I would have never been able to achieve positions of leadership were it not for the brave decision my parents made one day to come to the United States. It was an incredibly hard decision for them, as it is for anyone to leave family, language and everything they know, to take a chance at the American dream.
President Obama was correct to say the issue of immigration "often elicits strong emotions." It's hard to understand why a family would risk so much to obtain so little. And while it's important to practice compassion, too often the rhetoric becomes hateful, as we have witnessed with the recent SB 1070 law in Arizona and its copycats in other states. Sometimes it provokes violence.
In the middle of this divisiveness, there can be hope. But only when politicians, who talk about the broken immigration system and their attempts to reform it, follow their words with actions.
Last year was a year of incomplete actions. When the DREAM Act was finally brought to debate in Congress, it fell five votes short of the 60 needed to end a Republican filibuster. The act would allow people brought into the United States as children to earn legal status by attending college or serving in the military.
We are a nation of immigrants, a nation that dreams, a nation that elects one person out of the many, the president, to guide Congress toward the changes he promised. President Obama has the executive power to stop deportations.
Today, it's a real threat to our democracy when police officials start acting like immigration officers, pushing 11 million people who already live in the shadows into greater fear.

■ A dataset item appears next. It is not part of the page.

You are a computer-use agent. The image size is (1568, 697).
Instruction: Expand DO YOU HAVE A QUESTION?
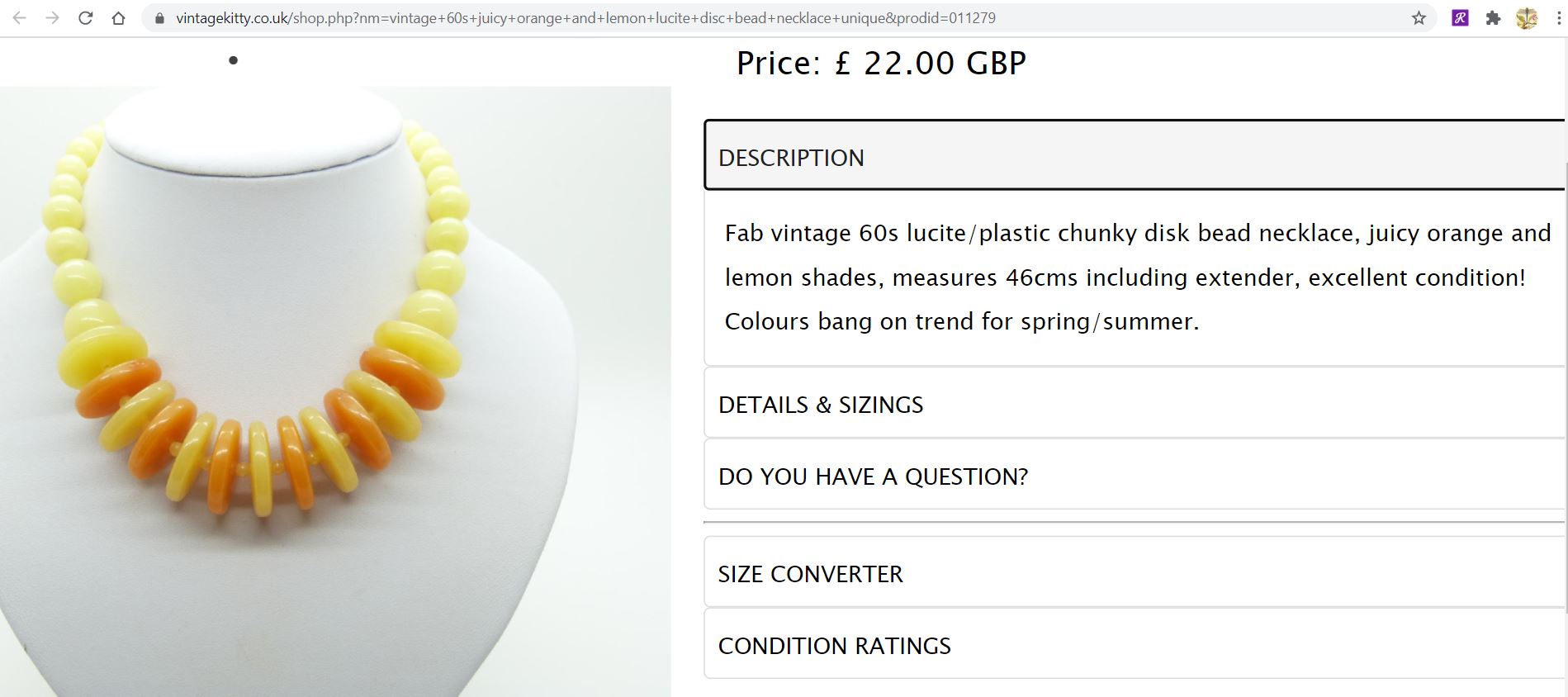pos(1134,477)
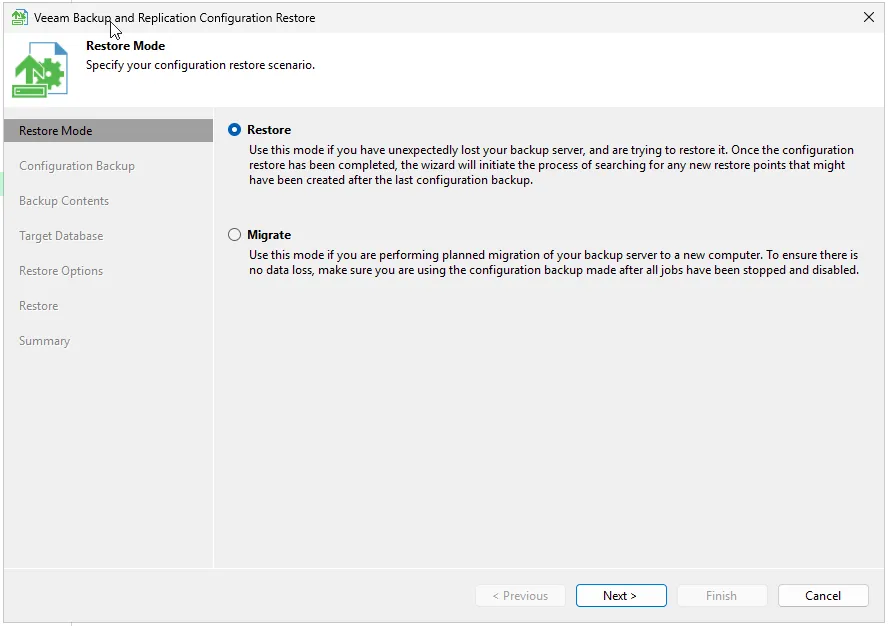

To use our resources to deport talented youth, and separate mothers and fathers from their citizen children is simply un-American.
Given the harsh political climate, immigration reform and the DREAM Act will be difficult to discuss, but we are ready to organize again.
We know President Obama supports immigration reform. We know he supports the DREAM Act. That's not in question. We need him to use his executive power to stop deportations of youths eligible for the DREAM Act, keeping families together until Congress is able to put its differences aside and acknowledge that we are part of the future of our great country.
Youth like myself are not alone in this plea. Last month, 22 Democratic senators sent a letter asking the president to use executive power to stop deportation of DREAM Act students. Just two weeks ago, the American Immigration Council released a memo by two former general counsels for the Immigration and Naturalization Service that outlined the president's authority to grant administrative relief.
He should listen, and act. We need so many people to understand our struggle and to see that we are just caught in a political limbo. We love God above all, but we also love our friends, communities, and this country.
Gaby Pacheco is an undocumented student leader from Florida who hopes to become a special needs teacher. In 2010, she walked 1,500 miles in support of the DREAM Act in what was dubbed the Trail of DREAMs. She also joined with Sojourners, other clergy and DREAM students to participate in the Jericho March in December 2010 in support of passage of the DREAM Act.